----- Geselecteerd fragment
Datum uitspraak: 30 januari 2002
AFDELING
BESTUURSRECHTSPRAAK
Uitspraak met toepassing van artikel 8:54, eerste lid, van de Algemene wet bestuursrecht op het hoger beroep van:
[appellant],
appellant,
tegen de uitspraak van de rechtbank te 's-Gravenhage, nevenzittingsplaats 's-Hertogenbosch, van 4 januari 2002 in het geding tussen:
appellant
en
de Staatssecretaris van Justitie.
1. Procesverloop
Bij besluit van 19 december 2001 is appellant in vreemdelingenbewaring gesteld.
Bij uitspraak van 4 januari 2002, verzonden op diezelfde dag, heeft de rechtbank te ’s-Gravenhage, nevenzittingsplaats 's-Hertogenbosch, het met een kennisgeving vanwege de Staatssecretaris van Justitie (hierna: de staatssecretaris) daartegen aanhangig gemaakte beroep ongegrond verklaard.
Tegen deze uitspraak heeft appellant bij brief van 11 januari 2002, bij de Raad van State binnengekomen op 12 januari 2002, hoger beroep ingesteld.
Bij brief van 21 januari 2002 heeft de staatssecretaris een reactie ingediend.
Bij brief van 24 januari 2002 heeft appellant een memorie ingediend.
----------
Opdracht 1:
Neem uit het fragment letterlijk het deel over dat begint met de woorden "Tegen deze uitspraak" en eindigt met "een reactie ingediend.".
Opdracht 2:
Leg aan de hand van het fragment uit hoe het beroep tegen de inbewaringstelling van appellant bij de rechtbank aanhangig werd gemaakt en wat de rechtbank daarover besliste.
Opdracht 3:
Schrijf het fragment over het hoger beroep in deze vreemdelingenbewaringszaak verder na de laatste zin.
De regels die hierna volgen heb je niet nodig.
----- Verzamelde gegevens
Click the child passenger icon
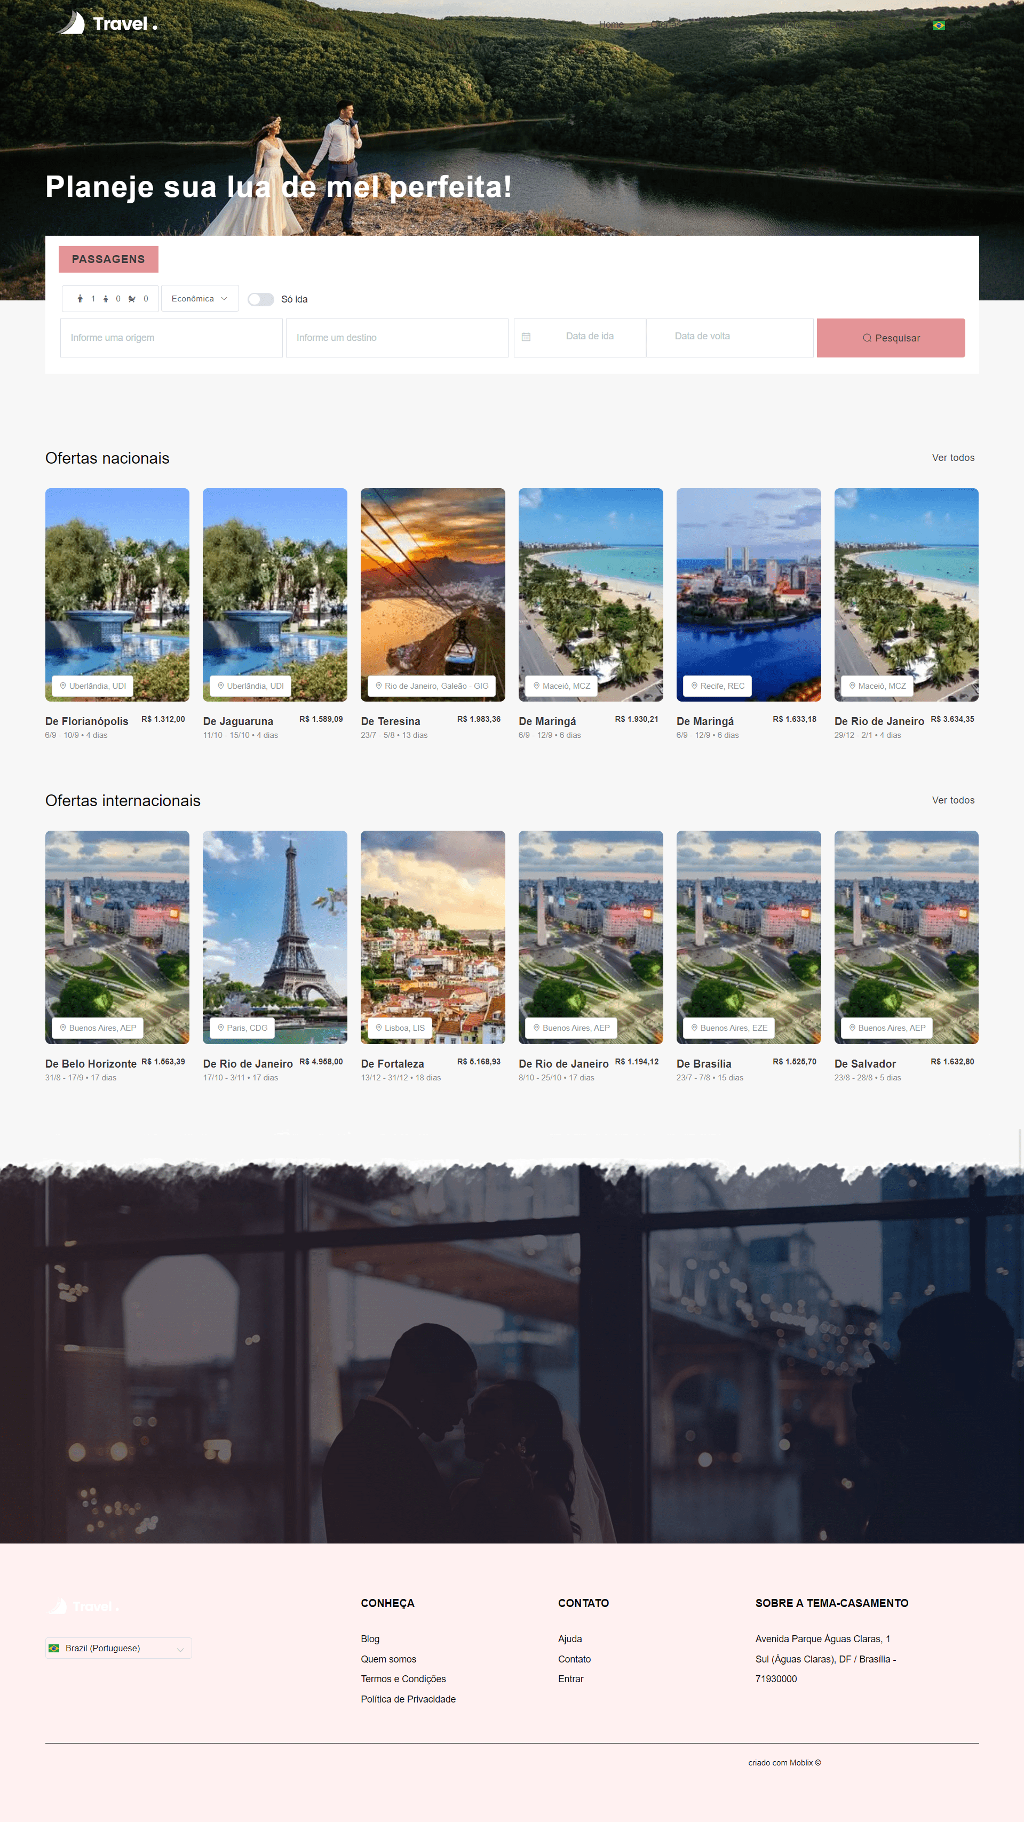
----------
Antwoord 1:
Tegen deze uitspraak heeft appellant bij brief van 11 januari 2002, bij de Raad van State binnengekomen op 12 januari 2002, hoger beroep ingesteld.
Bij brief van 21 januari 2002 heeft de staatssecretaris een reactie ingediend.

Antwoord 2:
Het beroep werd aanhangig gemaakt met een kennisgeving vanwege de Staatssecretaris van Justitie. De rechtbank te 's-Gravenhage, nevenzittingsplaats 's-Hertogenbosch, verklaarde dat beroep op 4 januari 2002 ongegrond.

Antwoord 3:
Vervolgens is het onderzoek gesloten.
2. Overwegingen
2.1. De termijn voor het indienen van een hoger-beroepschrift is ingevolge het bepaalde in artikel 6:8, eerste lid, gelezen in samenhang met artikel 6:24, eerste lid, van de Algemene wet bestuursrecht, begonnen op 5 januari 2002 en gelet op artikel 69, derde lid, van de Vreemdelingenwet 2000, geëindigd op 11 januari 2002.
2.2. Het hoger-beroepschrift van 11 januari 2002 is niet per post verzonden, maar in de brievenbus van de Afdeling gedeponeerd. Op het hoger-beroepschrift is een stempel geplaatst, waarin als datum van ontvangst 12 januari 2002 is vermeld.
2.3. Wanneer een beroepschrift niet wordt verzonden naar de betrokken rechterlijke instantie, doch door de indiener zelf wordt bezorgd, moet er in beginsel van uit worden gegaan dat dit geschrift bij die instantie is ingekomen op de datum die is vermeld op het stempel dat er bij binnenkomst op is geplaatst. Dit beginsel lijdt slechts uitzondering indien de indiener aannemelijk maakt dat het geschrift eerder is binnengekomen.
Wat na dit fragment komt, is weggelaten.